La 34ª giornata di Serie B ha offerto indicazioni interessanti sia sul piano individuale sia su quello collettivo. Di seguito le scelte per la nostra Top XI di giornata.

Le scelte per la Top XI di Serie B
In porta la scelta ricade su Antony Iannarilli. Lo storico gol pareggio, realizzato allo scadere, ha regalato un punto chiave nella lotta salvezza al suo Avellino.
La linea difensiva parte da Lorenzo Carissoni a destra. Il suo gol vale il 2-0 della Juve Stabia e nasce in campo aperto, quindi dentro una lettura tattica precisa: dopo un primo tempo sofferto, la squadra di Abate corregge gli assetti, alza l’efficacia delle transizioni e colpisce il Cesena anche con l’esterno che attacca da destra verso l’area. Al centro merita spazio Marco Varnier, oltre a sbloccare la partita su sviluppo da corner, aggiunge un contributo concreto a una difesa che resiste alla prima fase di pressione romagnola.

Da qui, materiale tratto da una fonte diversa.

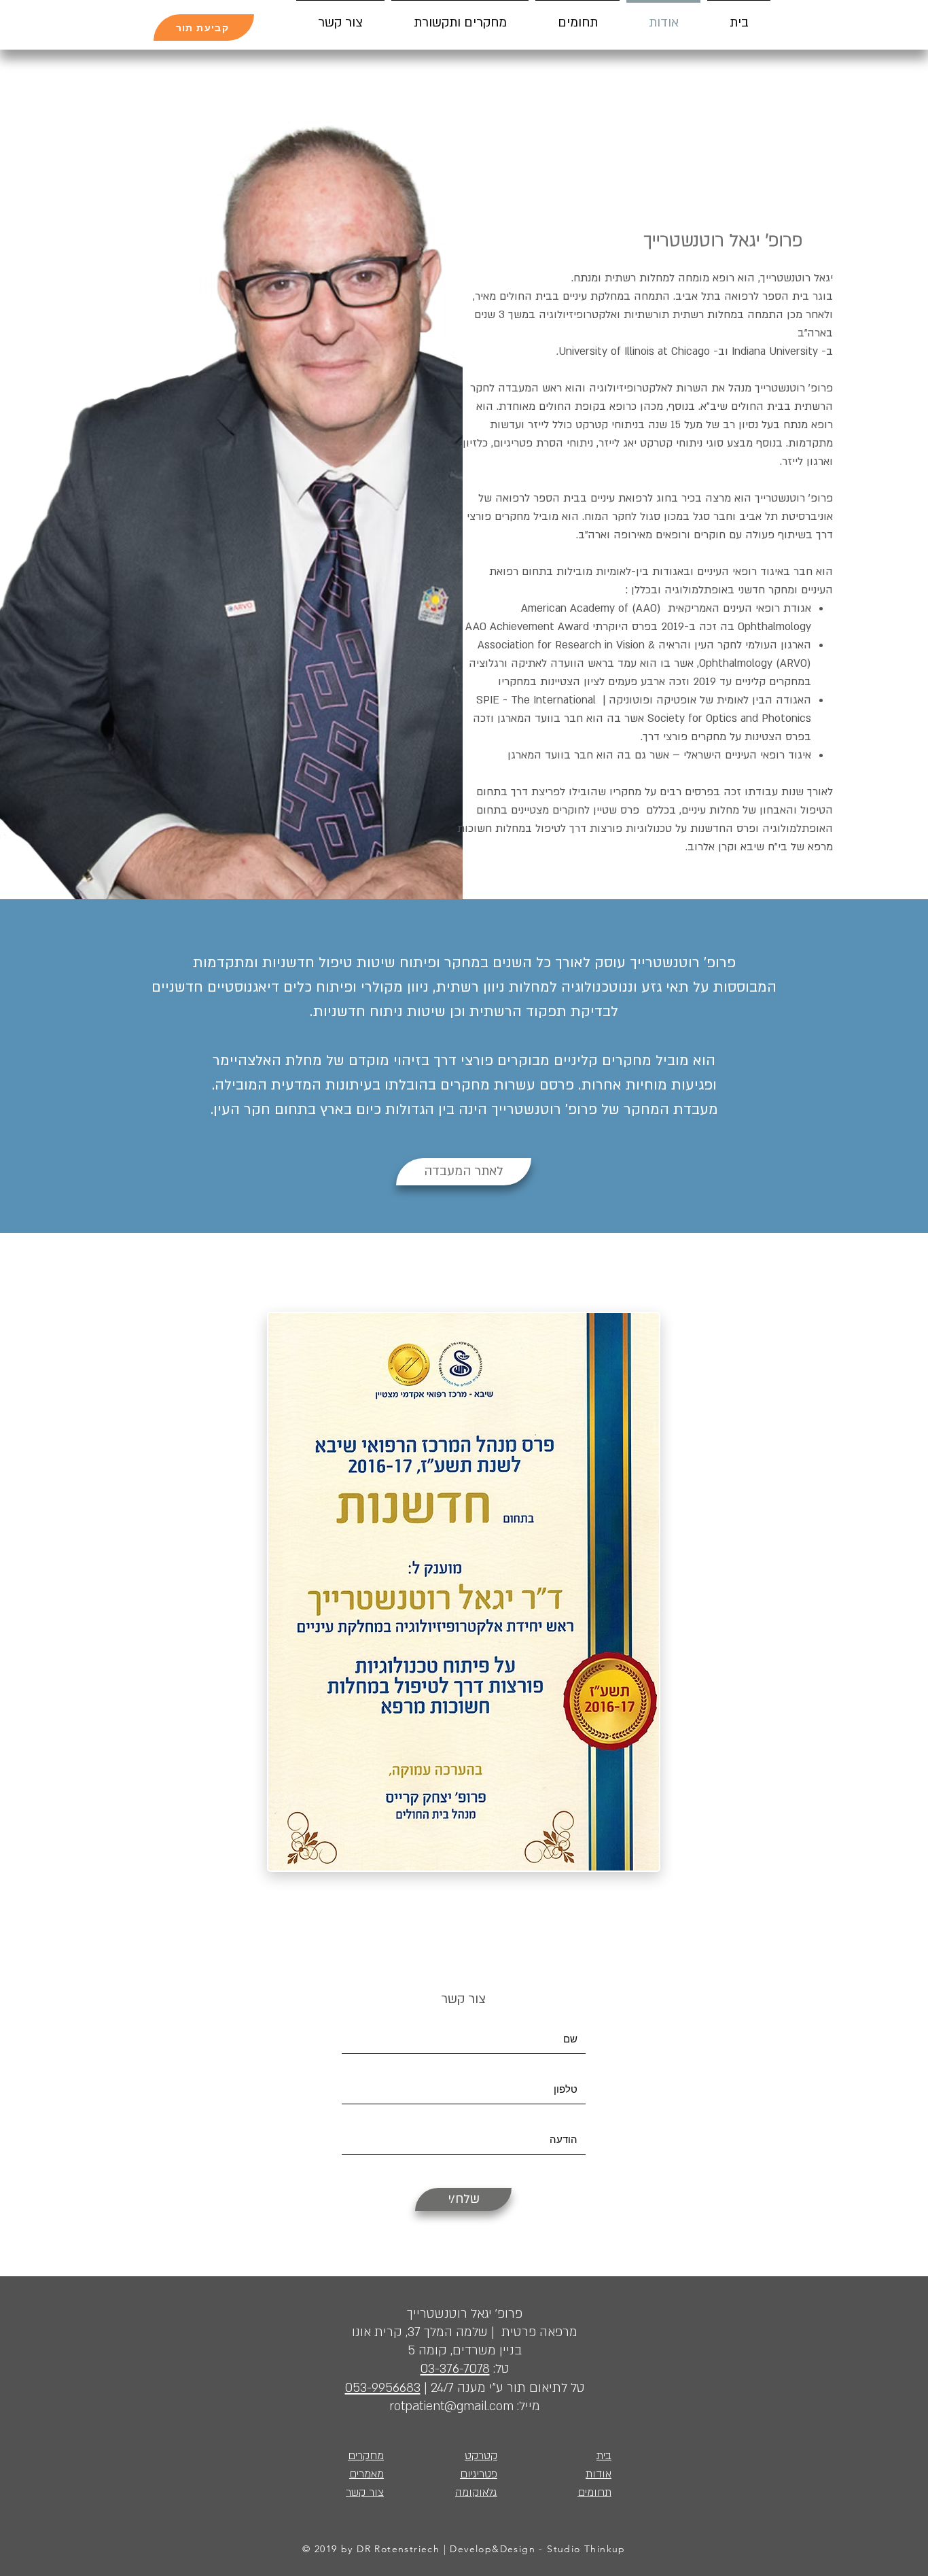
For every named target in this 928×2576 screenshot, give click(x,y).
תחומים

Accanto a lui Nicola Pietrangeli, che porta in dote il gol dell’1-1 del Südtirol con un colpo di testa da distanza ravvicinata su corner. A sinistra c’è Ridgeciano Haps, che segna il vantaggio del Venezia con un sinistro da fuori area su sviluppo di corner. Al di là del pareggio finale, la sua partita pesa perché arriva dentro una gara inizialmente controllata dai lagunari.
Le scelte a centrocampo e in attacco
In mezzo al campo il primo nome è Pedro Obiang. Il suo inserimento decide l’1-0 del Monza su imbucata di Petagna, ma il punto è soprattutto tattico: arriva da mezzala dentro l’area e trasforma il dominio territoriale brianzolo in vantaggio concreto. Con lui Matteo Pessina, perché firma il 2-0 ma soprattutto occupa entrambe le aree: nel primo tempo salva in ripiegamento su Moncini, nel finale attacca il primo palo e chiude una partita in cui il Monza aveva già prodotto molto con continuità. Infine, la terza maglia va a Filippo Ranocchia. Nel pari tra Frosinone e Palermo trova l’1-1 con un sinistro da fuori area, dopo aver già costretto Palmisani a un’importante parata nel primo tempo.
Nel terzetto offensivo trova spazio Davide Bragantini. Il suo gol a Spezia è tecnicamente di alto livello, perché nasce da una ricezione esterna e si chiude con un sinistro da fuori area nell’angolo basso. Al centro dell’attacco c’è Mattia Bortolussi, che oltre a decidere Padova-Empoli all’84’ sugli sviluppi di un corner, ha garantito per tutti i 90 minuti presenza costante e pulizia nella manovra offensiva, contribuendo a un Padova capace di chiudere la partita con 16 tiri, di cui 7 nello specchio.
Completa il tridente Nicolò Buso. Entrato a gara in corso, ha firmato il 2-0 del Mantova con un destro da fuori sotto la traversa, chiudendo una partita dominata per lunghi tratti ma rimasta aperta nel punteggio fino a quel momento.